## [Brief]
Return all of the material that follows, keeping each line exactly as it is.

:: Information shown

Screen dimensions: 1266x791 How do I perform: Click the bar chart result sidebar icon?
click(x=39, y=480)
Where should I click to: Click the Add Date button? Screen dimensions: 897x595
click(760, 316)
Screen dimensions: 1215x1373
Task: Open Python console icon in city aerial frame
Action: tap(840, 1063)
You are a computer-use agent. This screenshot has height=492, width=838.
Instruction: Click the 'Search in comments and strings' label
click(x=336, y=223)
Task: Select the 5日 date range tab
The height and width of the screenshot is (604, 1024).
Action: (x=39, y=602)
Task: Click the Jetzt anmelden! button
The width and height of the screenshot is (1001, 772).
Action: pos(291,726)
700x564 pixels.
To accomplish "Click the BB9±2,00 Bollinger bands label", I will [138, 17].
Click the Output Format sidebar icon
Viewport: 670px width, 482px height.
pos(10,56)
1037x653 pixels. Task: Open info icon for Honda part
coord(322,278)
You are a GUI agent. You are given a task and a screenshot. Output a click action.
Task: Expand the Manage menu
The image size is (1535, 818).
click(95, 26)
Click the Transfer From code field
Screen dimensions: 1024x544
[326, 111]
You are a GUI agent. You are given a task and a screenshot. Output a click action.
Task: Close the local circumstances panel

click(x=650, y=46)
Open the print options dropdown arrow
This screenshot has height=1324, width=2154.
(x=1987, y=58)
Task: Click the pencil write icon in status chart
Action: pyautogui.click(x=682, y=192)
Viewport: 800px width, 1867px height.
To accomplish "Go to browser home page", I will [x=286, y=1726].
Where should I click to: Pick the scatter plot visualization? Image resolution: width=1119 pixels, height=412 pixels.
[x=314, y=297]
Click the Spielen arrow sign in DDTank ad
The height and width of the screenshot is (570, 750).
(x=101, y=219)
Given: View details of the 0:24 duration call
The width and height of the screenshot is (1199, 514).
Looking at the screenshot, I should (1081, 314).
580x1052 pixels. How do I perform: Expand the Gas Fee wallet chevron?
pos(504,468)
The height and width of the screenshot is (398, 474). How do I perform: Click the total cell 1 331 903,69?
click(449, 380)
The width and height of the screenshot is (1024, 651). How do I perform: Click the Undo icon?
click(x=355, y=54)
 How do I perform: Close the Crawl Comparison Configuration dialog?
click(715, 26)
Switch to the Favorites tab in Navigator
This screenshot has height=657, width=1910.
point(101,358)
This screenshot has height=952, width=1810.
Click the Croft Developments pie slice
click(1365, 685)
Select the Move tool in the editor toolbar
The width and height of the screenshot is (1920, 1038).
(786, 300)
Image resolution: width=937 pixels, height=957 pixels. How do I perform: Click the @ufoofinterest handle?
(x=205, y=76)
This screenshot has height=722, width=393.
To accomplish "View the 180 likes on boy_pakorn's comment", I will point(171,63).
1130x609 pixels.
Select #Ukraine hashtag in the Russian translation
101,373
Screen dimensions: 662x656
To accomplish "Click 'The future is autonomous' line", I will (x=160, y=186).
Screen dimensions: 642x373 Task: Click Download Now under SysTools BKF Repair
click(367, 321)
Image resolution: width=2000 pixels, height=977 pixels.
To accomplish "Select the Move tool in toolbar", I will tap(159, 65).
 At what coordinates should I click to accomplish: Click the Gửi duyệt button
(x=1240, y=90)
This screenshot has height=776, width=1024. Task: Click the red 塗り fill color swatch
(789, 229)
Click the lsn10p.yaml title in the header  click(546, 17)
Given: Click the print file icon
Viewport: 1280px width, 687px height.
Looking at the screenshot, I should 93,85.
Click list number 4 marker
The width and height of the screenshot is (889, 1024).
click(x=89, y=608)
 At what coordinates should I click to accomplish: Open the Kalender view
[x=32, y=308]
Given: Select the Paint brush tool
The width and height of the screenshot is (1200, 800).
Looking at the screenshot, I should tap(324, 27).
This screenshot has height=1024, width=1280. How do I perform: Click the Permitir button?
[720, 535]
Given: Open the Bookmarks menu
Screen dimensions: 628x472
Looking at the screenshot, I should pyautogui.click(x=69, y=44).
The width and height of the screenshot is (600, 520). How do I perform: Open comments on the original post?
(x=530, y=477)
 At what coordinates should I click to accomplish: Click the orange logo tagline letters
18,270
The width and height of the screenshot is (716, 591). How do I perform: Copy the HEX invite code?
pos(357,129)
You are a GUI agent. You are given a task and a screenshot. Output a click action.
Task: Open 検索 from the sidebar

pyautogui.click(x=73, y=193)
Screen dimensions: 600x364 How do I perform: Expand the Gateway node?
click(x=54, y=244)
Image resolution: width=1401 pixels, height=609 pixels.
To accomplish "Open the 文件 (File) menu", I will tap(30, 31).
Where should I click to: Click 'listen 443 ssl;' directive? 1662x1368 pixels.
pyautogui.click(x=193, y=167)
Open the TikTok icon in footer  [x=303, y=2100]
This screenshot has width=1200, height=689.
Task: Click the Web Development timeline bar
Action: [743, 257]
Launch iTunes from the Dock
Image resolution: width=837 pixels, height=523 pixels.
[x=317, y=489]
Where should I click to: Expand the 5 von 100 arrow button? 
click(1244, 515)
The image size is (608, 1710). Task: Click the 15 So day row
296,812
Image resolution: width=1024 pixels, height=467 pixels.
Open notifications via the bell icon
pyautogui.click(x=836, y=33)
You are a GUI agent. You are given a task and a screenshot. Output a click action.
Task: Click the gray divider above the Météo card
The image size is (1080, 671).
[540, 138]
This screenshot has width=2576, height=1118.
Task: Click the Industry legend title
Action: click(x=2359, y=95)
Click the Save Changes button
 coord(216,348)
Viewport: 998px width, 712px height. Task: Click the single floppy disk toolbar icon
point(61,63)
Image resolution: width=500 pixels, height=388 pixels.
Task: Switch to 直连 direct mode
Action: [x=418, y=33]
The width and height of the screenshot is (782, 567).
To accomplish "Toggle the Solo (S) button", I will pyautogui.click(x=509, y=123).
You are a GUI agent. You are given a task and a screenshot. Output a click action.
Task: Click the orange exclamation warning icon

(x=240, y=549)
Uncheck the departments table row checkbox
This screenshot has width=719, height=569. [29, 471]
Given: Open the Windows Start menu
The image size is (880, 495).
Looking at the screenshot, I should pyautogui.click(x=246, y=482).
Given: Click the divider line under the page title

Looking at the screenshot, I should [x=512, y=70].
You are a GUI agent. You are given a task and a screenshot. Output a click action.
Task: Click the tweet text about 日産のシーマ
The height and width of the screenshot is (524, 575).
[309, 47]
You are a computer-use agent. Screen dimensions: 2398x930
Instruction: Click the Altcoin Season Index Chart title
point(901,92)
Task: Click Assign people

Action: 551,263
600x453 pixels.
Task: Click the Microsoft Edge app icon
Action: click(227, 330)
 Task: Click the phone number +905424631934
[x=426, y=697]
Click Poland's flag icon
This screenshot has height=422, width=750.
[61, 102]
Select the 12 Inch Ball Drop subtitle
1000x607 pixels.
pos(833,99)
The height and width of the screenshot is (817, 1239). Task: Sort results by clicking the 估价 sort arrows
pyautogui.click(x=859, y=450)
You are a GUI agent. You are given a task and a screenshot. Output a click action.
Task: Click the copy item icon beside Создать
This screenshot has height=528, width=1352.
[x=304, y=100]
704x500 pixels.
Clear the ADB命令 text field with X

::::

## [Expected output]
Screen dimensions: 1266x791 How do I perform: Click the bar chart result sidebar icon?
click(x=39, y=480)
Where should I click to: Click the Add Date button? Screen dimensions: 897x595
click(760, 316)
Screen dimensions: 1215x1373
Task: Open Python console icon in city aerial frame
Action: tap(840, 1063)
You are a computer-use agent. This screenshot has height=492, width=838.
Instruction: Click the 'Search in comments and strings' label
click(x=336, y=223)
Task: Select the 5日 date range tab
The height and width of the screenshot is (604, 1024).
Action: (x=39, y=602)
Task: Click the Jetzt anmelden! button
The width and height of the screenshot is (1001, 772).
Action: pos(291,726)
700x564 pixels.
To accomplish "Click the BB9±2,00 Bollinger bands label", I will [138, 17].
Click the Output Format sidebar icon
Viewport: 670px width, 482px height.
pos(10,56)
1037x653 pixels. Task: Open info icon for Honda part
coord(322,278)
You are a GUI agent. You are given a task and a screenshot. Output a click action.
Task: Expand the Manage menu
The image size is (1535, 818).
click(95, 26)
Click the Transfer From code field
Screen dimensions: 1024x544
[326, 111]
You are a GUI agent. You are given a task and a screenshot. Output a click action.
Task: Close the local circumstances panel

click(x=650, y=46)
Open the print options dropdown arrow
This screenshot has height=1324, width=2154.
(x=1987, y=58)
Task: Click the pencil write icon in status chart
Action: pyautogui.click(x=682, y=192)
Viewport: 800px width, 1867px height.
To accomplish "Go to browser home page", I will [x=286, y=1726].
Where should I click to: Pick the scatter plot visualization? Image resolution: width=1119 pixels, height=412 pixels.
[x=314, y=297]
Click the Spielen arrow sign in DDTank ad
The height and width of the screenshot is (570, 750).
(x=101, y=219)
Given: View details of the 0:24 duration call
The width and height of the screenshot is (1199, 514).
Looking at the screenshot, I should (1081, 314).
580x1052 pixels. How do I perform: Expand the Gas Fee wallet chevron?
pos(504,468)
The height and width of the screenshot is (398, 474). How do I perform: Click the total cell 1 331 903,69?
click(449, 380)
The width and height of the screenshot is (1024, 651). How do I perform: Click the Undo icon?
click(x=355, y=54)
 How do I perform: Close the Crawl Comparison Configuration dialog?
click(715, 26)
Switch to the Favorites tab in Navigator
This screenshot has height=657, width=1910.
point(101,358)
This screenshot has height=952, width=1810.
Click the Croft Developments pie slice
click(1365, 685)
Select the Move tool in the editor toolbar
The width and height of the screenshot is (1920, 1038).
(786, 300)
Image resolution: width=937 pixels, height=957 pixels. How do I perform: Click the @ufoofinterest handle?
(x=205, y=76)
This screenshot has height=722, width=393.
To accomplish "View the 180 likes on boy_pakorn's comment", I will point(171,63).
1130x609 pixels.
Select #Ukraine hashtag in the Russian translation
101,373
Screen dimensions: 662x656
To accomplish "Click 'The future is autonomous' line", I will (x=160, y=186).
Screen dimensions: 642x373 Task: Click Download Now under SysTools BKF Repair
click(367, 321)
Image resolution: width=2000 pixels, height=977 pixels.
To accomplish "Select the Move tool in toolbar", I will tap(159, 65).
 At what coordinates should I click to accomplish: Click the Gửi duyệt button
(x=1240, y=90)
This screenshot has height=776, width=1024. Task: Click the red 塗り fill color swatch
(789, 229)
Click the lsn10p.yaml title in the header  click(546, 17)
Given: Click the print file icon
Viewport: 1280px width, 687px height.
Looking at the screenshot, I should 93,85.
Click list number 4 marker
The width and height of the screenshot is (889, 1024).
click(x=89, y=608)
 At what coordinates should I click to accomplish: Open the Kalender view
[x=32, y=308]
Given: Select the Paint brush tool
The width and height of the screenshot is (1200, 800).
Looking at the screenshot, I should tap(324, 27).
This screenshot has height=1024, width=1280. How do I perform: Click the Permitir button?
[720, 535]
Given: Open the Bookmarks menu
Screen dimensions: 628x472
Looking at the screenshot, I should pyautogui.click(x=69, y=44).
The width and height of the screenshot is (600, 520). How do I perform: Open comments on the original post?
(x=530, y=477)
 At what coordinates should I click to accomplish: Click the orange logo tagline letters
18,270
The width and height of the screenshot is (716, 591). How do I perform: Copy the HEX invite code?
pos(357,129)
You are a GUI agent. You are given a task and a screenshot. Output a click action.
Task: Open 検索 from the sidebar

pyautogui.click(x=73, y=193)
Screen dimensions: 600x364 How do I perform: Expand the Gateway node?
click(x=54, y=244)
Image resolution: width=1401 pixels, height=609 pixels.
To accomplish "Open the 文件 (File) menu", I will tap(30, 31).
Where should I click to: Click 'listen 443 ssl;' directive? 1662x1368 pixels.
pyautogui.click(x=193, y=167)
Open the TikTok icon in footer  [x=303, y=2100]
This screenshot has width=1200, height=689.
Task: Click the Web Development timeline bar
Action: [743, 257]
Launch iTunes from the Dock
Image resolution: width=837 pixels, height=523 pixels.
[x=317, y=489]
Where should I click to: Expand the 5 von 100 arrow button? 
click(1244, 515)
The image size is (608, 1710). Task: Click the 15 So day row
296,812
Image resolution: width=1024 pixels, height=467 pixels.
Open notifications via the bell icon
pyautogui.click(x=836, y=33)
You are a GUI agent. You are given a task and a screenshot. Output a click action.
Task: Click the gray divider above the Météo card
The image size is (1080, 671).
[540, 138]
This screenshot has width=2576, height=1118.
Task: Click the Industry legend title
Action: click(x=2359, y=95)
Click the Save Changes button
 coord(216,348)
Viewport: 998px width, 712px height. Task: Click the single floppy disk toolbar icon
point(61,63)
Image resolution: width=500 pixels, height=388 pixels.
Task: Switch to 直连 direct mode
Action: [x=418, y=33]
The width and height of the screenshot is (782, 567).
To accomplish "Toggle the Solo (S) button", I will pyautogui.click(x=509, y=123).
You are a GUI agent. You are given a task and a screenshot. Output a click action.
Task: Click the orange exclamation warning icon

(x=240, y=549)
Uncheck the departments table row checkbox
This screenshot has width=719, height=569. [29, 471]
Given: Open the Windows Start menu
The image size is (880, 495).
Looking at the screenshot, I should pyautogui.click(x=246, y=482).
Given: Click the divider line under the page title

Looking at the screenshot, I should [x=512, y=70].
You are a GUI agent. You are given a task and a screenshot. Output a click action.
Task: Click the tweet text about 日産のシーマ
The height and width of the screenshot is (524, 575).
[309, 47]
You are a computer-use agent. Screen dimensions: 2398x930
Instruction: Click the Altcoin Season Index Chart title
point(901,92)
Task: Click Assign people

Action: 551,263
600x453 pixels.
Task: Click the Microsoft Edge app icon
Action: click(227, 330)
 Task: Click the phone number +905424631934
[x=426, y=697]
Click Poland's flag icon
This screenshot has height=422, width=750.
[61, 102]
Select the 12 Inch Ball Drop subtitle
1000x607 pixels.
pos(833,99)
The height and width of the screenshot is (817, 1239). Task: Sort results by clicking the 估价 sort arrows
pyautogui.click(x=859, y=450)
You are a GUI agent. You are given a task and a screenshot. Output a click action.
Task: Click the copy item icon beside Создать
This screenshot has height=528, width=1352.
[x=304, y=100]
704x500 pixels.
Clear the ADB命令 text field with X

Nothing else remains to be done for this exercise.